For the last couple of years what has worked exceptionally well in the stock market has been an exciting story along with above average sales growth. Money has flowed into these types of stocks at a record pace and pushed their prices up accordingly (Tesla, Netflix, and Amazon to name a few). The ability to generate excess cash over and above their ambitious spending requirements has been secondary. These types of stocks have been propelled by momentum investors whose main requirement is a stock chart that is going up, constant optimistic television and internet commentary and an exciting product or service along with a stock symbol -now all that’s left is to watch it go higher.

So, what is the easiest thing for these so-called ‘investors’ to do when the stocks they bought stop going higher, they start losing money, the analysts get negative and they have no clue about what they own or whether the stocks they bought even make money? Sell!!

The amount of money that has gone into these types of stocks and unmanaged index funds during the last few years is staggering. You can imagine what the charts will look like if this money decides this is not fun anymore and decides to get out.  It won’t be pretty for the momentum stocks of the last few years.

Stocks don’t always go up and bonds are struggling now as interest rates begin to move higher. It just might get tougher to make money going forward – time will tell.
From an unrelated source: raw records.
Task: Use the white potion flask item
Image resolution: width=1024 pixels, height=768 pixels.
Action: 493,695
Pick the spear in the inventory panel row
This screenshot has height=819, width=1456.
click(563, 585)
Our plan is different from the momentum-based speculators mentioned above;

  • We have some cash to take advantage of short-term fear and uncertainty (a good chart is not a requirement).
  • We are only buying the highest quality short-term bonds to take advantage of higher rates in the future.
  • We own a portfolio of financially strong growing companies trading at a fair price or better.
  • We plan on owning these companies for years! Some companies that fit that description that I’m currently adding to include – Exxon, Schlumberger, Whirlpool, Johnson & Johnson, Wells Fargo, China Mobile, and Rolls Royce.

Ups and downs in both the stock and bond markets are inevitable, the fear and greed of the daily traders and commentators are useless for long-term investors.

As you already know – the tortoise wins the race.

David Burgess

The information contained herein does not suggest or imply and should not be construed, in any manner, a guarantee of future performance and/or investment advice. Past performance does not guarantee future results. Therefore, no current or prospective client should assume that the future performance of any specific investment, investment strategy (including the investments and/or investment strategies recommended and/or purchased by Burgess Investments), or product made reference to directly or indirectly on this newsletter or company website, or indirectly via link to any unaffiliated third-party website, will be profitable or equal to corresponding indicated performance levels. Returns are historical and based on data believed to be accurate and reliable. We believe the above information is reliable and true but cannot guarantee its accuracy.